> **TASK DESCRIPTION**: The listing must be reproduced in full, exactly as it stands.

[Start of section]

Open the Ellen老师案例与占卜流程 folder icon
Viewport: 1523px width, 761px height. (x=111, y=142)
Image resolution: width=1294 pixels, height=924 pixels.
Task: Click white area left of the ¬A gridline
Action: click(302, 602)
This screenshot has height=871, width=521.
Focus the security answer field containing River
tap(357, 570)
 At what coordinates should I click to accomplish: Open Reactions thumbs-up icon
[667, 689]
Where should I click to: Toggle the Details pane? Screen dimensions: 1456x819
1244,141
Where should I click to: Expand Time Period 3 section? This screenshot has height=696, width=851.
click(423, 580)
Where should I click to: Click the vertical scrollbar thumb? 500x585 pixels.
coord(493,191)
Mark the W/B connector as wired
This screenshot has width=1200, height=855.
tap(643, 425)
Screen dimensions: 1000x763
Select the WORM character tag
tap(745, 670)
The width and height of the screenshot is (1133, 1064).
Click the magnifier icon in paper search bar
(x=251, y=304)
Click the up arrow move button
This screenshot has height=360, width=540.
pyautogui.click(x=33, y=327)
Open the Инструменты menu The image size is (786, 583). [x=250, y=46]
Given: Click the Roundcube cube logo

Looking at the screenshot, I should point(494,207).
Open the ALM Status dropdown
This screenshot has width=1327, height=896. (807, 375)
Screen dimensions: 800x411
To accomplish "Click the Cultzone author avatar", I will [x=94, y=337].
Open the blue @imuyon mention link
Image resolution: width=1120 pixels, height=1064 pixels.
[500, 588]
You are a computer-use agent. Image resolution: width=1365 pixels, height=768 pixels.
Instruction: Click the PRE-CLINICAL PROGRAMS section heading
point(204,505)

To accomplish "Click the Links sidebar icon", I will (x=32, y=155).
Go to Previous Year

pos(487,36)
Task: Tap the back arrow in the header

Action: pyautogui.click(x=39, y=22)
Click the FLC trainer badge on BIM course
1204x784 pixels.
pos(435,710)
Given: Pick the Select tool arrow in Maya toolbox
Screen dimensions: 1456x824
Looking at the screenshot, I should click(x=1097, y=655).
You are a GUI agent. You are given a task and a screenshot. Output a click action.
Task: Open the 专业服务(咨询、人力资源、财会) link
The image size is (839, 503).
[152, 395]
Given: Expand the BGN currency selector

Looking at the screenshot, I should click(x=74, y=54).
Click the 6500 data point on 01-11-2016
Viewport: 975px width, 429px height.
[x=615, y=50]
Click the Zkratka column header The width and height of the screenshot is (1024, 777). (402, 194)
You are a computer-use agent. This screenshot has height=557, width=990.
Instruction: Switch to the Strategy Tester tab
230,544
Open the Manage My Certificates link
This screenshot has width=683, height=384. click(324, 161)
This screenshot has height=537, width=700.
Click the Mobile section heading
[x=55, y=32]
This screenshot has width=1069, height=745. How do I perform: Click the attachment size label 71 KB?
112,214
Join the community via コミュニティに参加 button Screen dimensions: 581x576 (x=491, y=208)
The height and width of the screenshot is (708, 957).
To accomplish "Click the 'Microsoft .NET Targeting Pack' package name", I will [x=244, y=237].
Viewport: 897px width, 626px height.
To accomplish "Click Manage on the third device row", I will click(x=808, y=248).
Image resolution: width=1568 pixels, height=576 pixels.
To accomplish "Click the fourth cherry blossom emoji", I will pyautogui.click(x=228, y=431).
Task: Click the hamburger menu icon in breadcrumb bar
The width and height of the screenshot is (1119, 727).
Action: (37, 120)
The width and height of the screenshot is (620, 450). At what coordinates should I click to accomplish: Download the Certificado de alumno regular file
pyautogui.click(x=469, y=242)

[End of section]

> **SOLUTION**:
Open the Ellen老师案例与占卜流程 folder icon
Viewport: 1523px width, 761px height. (x=111, y=142)
Image resolution: width=1294 pixels, height=924 pixels.
Task: Click white area left of the ¬A gridline
Action: click(302, 602)
This screenshot has height=871, width=521.
Focus the security answer field containing River
tap(357, 570)
 At what coordinates should I click to accomplish: Open Reactions thumbs-up icon
[667, 689]
Where should I click to: Toggle the Details pane? Screen dimensions: 1456x819
1244,141
Where should I click to: Expand Time Period 3 section? This screenshot has height=696, width=851.
click(423, 580)
Where should I click to: Click the vertical scrollbar thumb? 500x585 pixels.
coord(493,191)
Mark the W/B connector as wired
This screenshot has width=1200, height=855.
tap(643, 425)
Screen dimensions: 1000x763
Select the WORM character tag
tap(745, 670)
The width and height of the screenshot is (1133, 1064).
Click the magnifier icon in paper search bar
(x=251, y=304)
Click the up arrow move button
This screenshot has height=360, width=540.
pyautogui.click(x=33, y=327)
Open the Инструменты menu The image size is (786, 583). [x=250, y=46]
Given: Click the Roundcube cube logo

Looking at the screenshot, I should point(494,207).
Open the ALM Status dropdown
This screenshot has width=1327, height=896. (807, 375)
Screen dimensions: 800x411
To accomplish "Click the Cultzone author avatar", I will [x=94, y=337].
Open the blue @imuyon mention link
Image resolution: width=1120 pixels, height=1064 pixels.
[500, 588]
You are a computer-use agent. Image resolution: width=1365 pixels, height=768 pixels.
Instruction: Click the PRE-CLINICAL PROGRAMS section heading
point(204,505)

To accomplish "Click the Links sidebar icon", I will (x=32, y=155).
Go to Previous Year

pos(487,36)
Task: Tap the back arrow in the header

Action: pyautogui.click(x=39, y=22)
Click the FLC trainer badge on BIM course
1204x784 pixels.
pos(435,710)
Given: Pick the Select tool arrow in Maya toolbox
Screen dimensions: 1456x824
Looking at the screenshot, I should click(x=1097, y=655).
You are a GUI agent. You are given a task and a screenshot. Output a click action.
Task: Open the 专业服务(咨询、人力资源、财会) link
The image size is (839, 503).
[152, 395]
Given: Expand the BGN currency selector

Looking at the screenshot, I should click(x=74, y=54).
Click the 6500 data point on 01-11-2016
Viewport: 975px width, 429px height.
[x=615, y=50]
Click the Zkratka column header The width and height of the screenshot is (1024, 777). (402, 194)
You are a computer-use agent. This screenshot has height=557, width=990.
Instruction: Switch to the Strategy Tester tab
230,544
Open the Manage My Certificates link
This screenshot has width=683, height=384. click(324, 161)
This screenshot has height=537, width=700.
Click the Mobile section heading
[x=55, y=32]
This screenshot has width=1069, height=745. How do I perform: Click the attachment size label 71 KB?
112,214
Join the community via コミュニティに参加 button Screen dimensions: 581x576 (x=491, y=208)
The height and width of the screenshot is (708, 957).
To accomplish "Click the 'Microsoft .NET Targeting Pack' package name", I will [x=244, y=237].
Viewport: 897px width, 626px height.
To accomplish "Click Manage on the third device row", I will click(x=808, y=248).
Image resolution: width=1568 pixels, height=576 pixels.
To accomplish "Click the fourth cherry blossom emoji", I will pyautogui.click(x=228, y=431).
Task: Click the hamburger menu icon in breadcrumb bar
The width and height of the screenshot is (1119, 727).
Action: (37, 120)
The width and height of the screenshot is (620, 450). At what coordinates should I click to accomplish: Download the Certificado de alumno regular file
pyautogui.click(x=469, y=242)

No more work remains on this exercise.